Jonah Goldberg

Before you can discuss the manifest seriousness of the latest controversy involving the pope, you have to acknowledge its hilarity. Pope Benedict XVI, in an austere philosophical address, invoked Byzantine emperor Manuel II Paleologus, the 14th century ruler who offered a harsh assessment of Islam. While the Koran says, "There is no compulsion in religion," Manuel couldn't help but notice that Muslims were setting up more franchises in his neighborhood than Starbucks - and they weren't doing so by selling the best darn Mocha Frappuccinos on his side of the Bosphorus Straits.

"Show me just what Mohammed brought that was new," Manuel complained sometime around the siege of Byzantium, "and there you will find things only evil and inhuman, such as his command to spread by the sword the faith he preached." Why Pope Benedict quoted Manuel is hotly debated. But one explicit reason was to enunciate the Church's opposition to using faith to justify violence or intolerance.

And this is where the hilarity comes in. A Pakistani Foreign Ministry spokeswoman responded: "Anyone who describes Islam as a religion as intolerant encourages violence."
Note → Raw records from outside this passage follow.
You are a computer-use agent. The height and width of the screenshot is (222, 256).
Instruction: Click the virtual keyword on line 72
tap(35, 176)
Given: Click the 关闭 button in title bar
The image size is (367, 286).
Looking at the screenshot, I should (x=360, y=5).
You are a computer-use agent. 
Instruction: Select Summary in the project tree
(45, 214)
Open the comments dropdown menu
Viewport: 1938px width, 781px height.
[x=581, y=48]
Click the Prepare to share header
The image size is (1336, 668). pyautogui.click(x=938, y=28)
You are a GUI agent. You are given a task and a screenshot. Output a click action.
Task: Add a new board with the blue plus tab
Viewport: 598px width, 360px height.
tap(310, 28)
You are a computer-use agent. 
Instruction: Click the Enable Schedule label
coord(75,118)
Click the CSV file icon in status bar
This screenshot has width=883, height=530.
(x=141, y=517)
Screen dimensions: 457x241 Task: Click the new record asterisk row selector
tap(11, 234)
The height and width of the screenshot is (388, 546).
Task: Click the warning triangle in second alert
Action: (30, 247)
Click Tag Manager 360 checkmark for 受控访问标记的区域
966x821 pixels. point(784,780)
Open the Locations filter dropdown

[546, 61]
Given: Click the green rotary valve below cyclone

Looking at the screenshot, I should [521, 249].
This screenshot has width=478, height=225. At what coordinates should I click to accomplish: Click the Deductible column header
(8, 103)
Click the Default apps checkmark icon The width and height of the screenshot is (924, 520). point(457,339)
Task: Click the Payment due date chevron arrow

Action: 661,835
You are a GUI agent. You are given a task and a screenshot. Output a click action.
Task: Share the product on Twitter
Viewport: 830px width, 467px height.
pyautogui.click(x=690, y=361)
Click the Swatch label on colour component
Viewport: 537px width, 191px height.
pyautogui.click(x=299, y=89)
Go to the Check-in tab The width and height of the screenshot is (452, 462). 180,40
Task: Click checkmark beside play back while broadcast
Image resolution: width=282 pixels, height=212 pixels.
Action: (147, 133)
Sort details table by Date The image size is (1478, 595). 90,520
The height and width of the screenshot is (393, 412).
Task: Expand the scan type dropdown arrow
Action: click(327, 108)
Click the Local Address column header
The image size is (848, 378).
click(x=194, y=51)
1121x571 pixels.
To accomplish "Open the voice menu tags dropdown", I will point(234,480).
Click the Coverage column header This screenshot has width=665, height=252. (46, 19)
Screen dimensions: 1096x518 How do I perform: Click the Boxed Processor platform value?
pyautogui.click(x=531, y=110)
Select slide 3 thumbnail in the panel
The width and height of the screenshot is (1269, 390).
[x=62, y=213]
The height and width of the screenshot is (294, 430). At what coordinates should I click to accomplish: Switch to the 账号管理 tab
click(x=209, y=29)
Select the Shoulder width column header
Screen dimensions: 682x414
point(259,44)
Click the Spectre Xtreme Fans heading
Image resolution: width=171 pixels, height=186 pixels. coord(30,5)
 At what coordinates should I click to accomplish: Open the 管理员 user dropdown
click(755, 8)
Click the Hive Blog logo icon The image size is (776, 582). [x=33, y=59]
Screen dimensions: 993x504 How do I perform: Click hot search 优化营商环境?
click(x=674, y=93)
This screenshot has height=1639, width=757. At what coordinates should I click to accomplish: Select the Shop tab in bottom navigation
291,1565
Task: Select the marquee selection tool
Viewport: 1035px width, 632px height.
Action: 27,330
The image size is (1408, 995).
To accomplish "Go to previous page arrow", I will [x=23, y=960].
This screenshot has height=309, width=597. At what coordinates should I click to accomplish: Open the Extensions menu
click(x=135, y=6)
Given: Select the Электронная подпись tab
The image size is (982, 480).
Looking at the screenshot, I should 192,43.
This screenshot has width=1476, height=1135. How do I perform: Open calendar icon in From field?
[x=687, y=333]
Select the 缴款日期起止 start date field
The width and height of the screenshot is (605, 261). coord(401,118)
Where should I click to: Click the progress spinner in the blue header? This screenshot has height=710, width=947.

During Friday prayers in Iran, a senior cleric changed his usual script to denounce the pope, but the crowd of worshippers hadn't seen the memo, so they chanted back the usual refrain: "Death to America! Death to Israel!"

In Turkey, protestors demanded that the Justice Ministry arrest the pope when he visits there this fall and prosecute him for insulting Islam.

And just this week, clerics in Gaza reportedly suggested that the pope convert to Islam to save his own life.

But let us not dare suggest that even a whiff of intolerance can be detected in the Islamic world. If you say otherwise, I will cut off your head.

It may be amusing to note how so many Muslims are eager to confirm a stereotype in the process of denouncing that very stereotype, but it's not so funny when they put their jihad where the mouth is. Churches were attacked in the West Bank and a nun in Somalia was murdered, allegedly in reaction to the pope's comments. Al-Qaida's franchise in Iraq announced "We shall break the cross and spill the wine. ... God will (help) Muslims to conquer Rome. ... (May) God enable us to slit their throats."

But this isn't primarily about al-Qaida or even the war on terror. Note that the parliaments and governments of Islamic nations - our allies in the war on terror - have been at the forefront of the anti-pope backlash.